Smart agriculture based on artificial intelligence is one of the most important modern trends in agricultural development. It aims to improve productivity and achieve sustainability through the use of advanced digital technologies. This type of agriculture relies on intelligent systems capable of collecting and analyzing agricultural data and making accurate decisions in real time.

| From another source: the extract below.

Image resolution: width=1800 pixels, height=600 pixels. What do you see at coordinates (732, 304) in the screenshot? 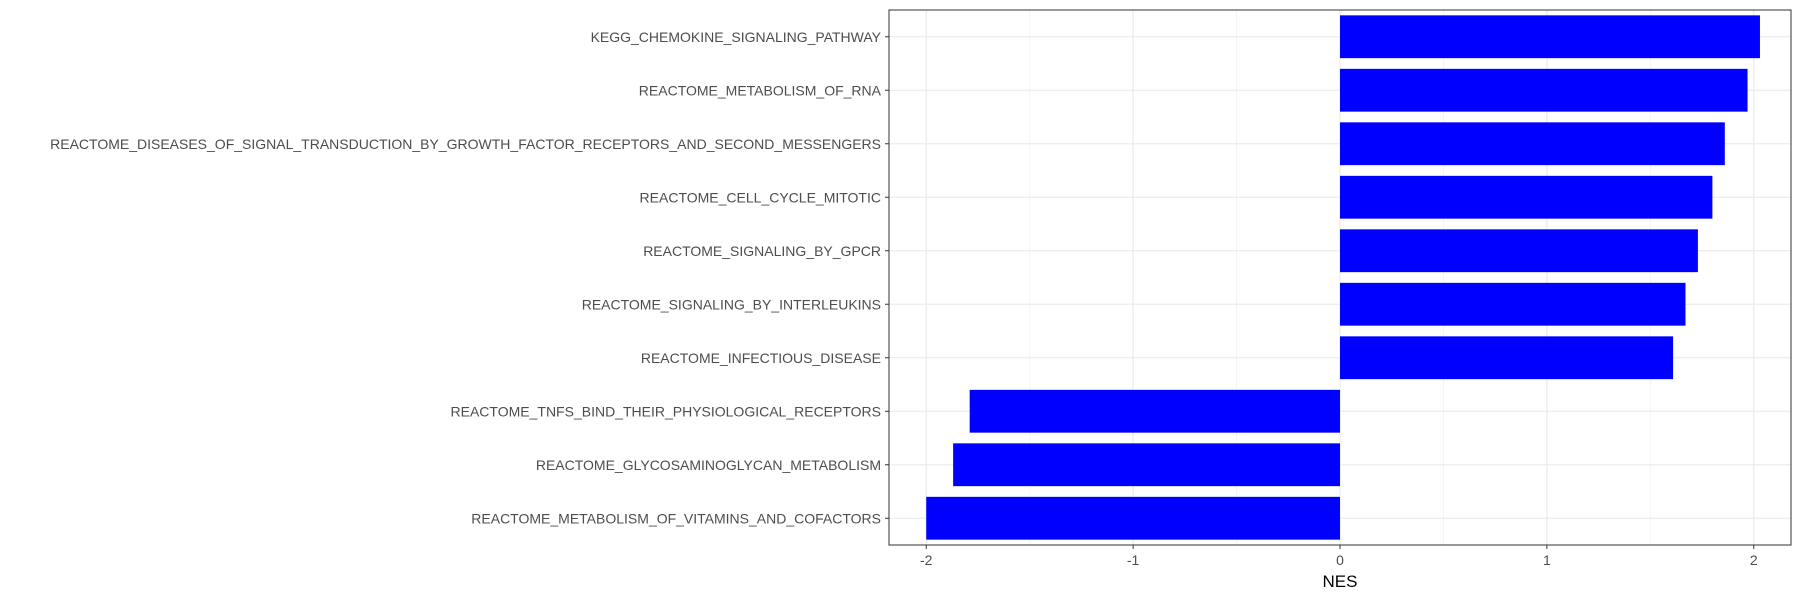
I see `category-label: REACTOME_SIGNALING_BY_INTERLEUKINS` at bounding box center [732, 304].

AI contributes to crop monitoring and analysis of soil and weather conditions using sensors, drones, and satellite imagery. By analyzing this data, optimal planting times, irrigation amounts, and fertilization needs can be predicted, reducing waste and increasing production efficiency.
AI is also used for early detection of plant diseases and pests through image analysis and biological pattern recognition. This allows for rapid intervention, reducing the spread of diseases and minimizing the use of chemical pesticides, resulting in healthier and more environmentally friendly crops.
In resource management, AI helps optimize water and energy usage, particularly in smart irrigation systems that predict actual plant needs. It also supports farmers in making informed decisions regarding harvesting, storage, and marketing, thereby increasing economic returns.
Despite its many advantages, smart agriculture faces challenges related to the cost of modern technologies, digital infrastructure, and training of agricultural personnel. Nevertheless, the future points toward expanded use of AI in agriculture to ensure food security, address climate change, and promote sustainable natural resource management.